8:00AM GMT 05 Mar 2011
It also listed extensive contact details for Epstein’s house guests, who had “no connection whatsoever” with alleged offences, including Mr Clinton, the former US President, and Mr Trump, the famous businessman.
It could not be confirmed last night whether the book contained contact details for the Duke. One lawyer for Epstein’s alleged victims said: “I would bet he is, because he is that good a friend”.
There is no suggestion that the Duke did anything wrong. However he has this week faced a string of questions about his judgment due to his association with a convicted child sex offender.
Epstein kept 21 different phone numbers for Mr Clinton, including some for his assistant and also “Clinton’s personal numbers”, the court papers state.
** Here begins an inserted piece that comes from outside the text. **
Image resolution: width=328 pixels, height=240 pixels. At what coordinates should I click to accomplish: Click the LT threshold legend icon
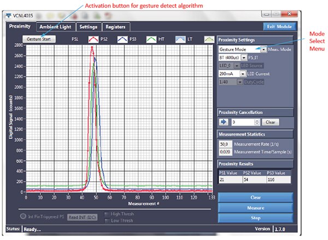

Alfredo Rodriguez, a servant who “saw numerous underage girls coming into Epstein’s mansion for purported ‘massages’,” took the journal and did not mention it to investigators.
“Because of the importance of the information in the journal to the civil cases, Mr Rodriguez called it ‘The Holy Grail’,” the court documents state.
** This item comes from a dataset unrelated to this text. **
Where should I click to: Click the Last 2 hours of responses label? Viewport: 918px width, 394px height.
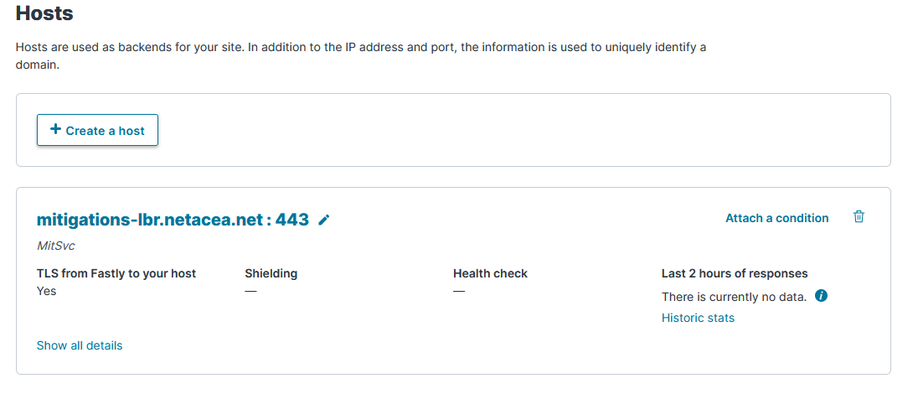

He attempted to sell the book to lawyers for $50,000 (£31,000) in August 2009 - by which time Epstein had already been sentenced and released from jail.
The lawyers contacted the FBI, who sent an undercover agent to buy the book from Rodriguez. He was then arrested and charged with obstruction of justice.
Rodriguez, who said in sworn testimony that he was terrified of Miss Maxwell, also said he took the book as an “insurance policy” to prevent Epstein making him “disappear”.
He was sentenced to 18 months in prison – the same punishment Epstein received for his sex offences – in June last year. His wife, Patricia Dunn, told The Daily Telegraph that he was “sorry” for his error.
Dave Lee Brannon, an Assistant Public Defender who represented Rodriguez, said: “If this book had been produced when requested, Mr Epstein’s sentence may have been significantly different.”
Details of the journal emerged in a lawsuit brought in Florida by Epstein against Brad Edwards, a lawyer representing several alleged victims.
Epstein alleges Edwards was linked to a "Ponzi scheme" run by a colleague, which lured investors by falsely claiming Epstein had agreed to settle sex-offence lawsuits for hundreds of millions of dollars.
Edwards rejects the allegation, which has already been dismissed by the Florida Bar.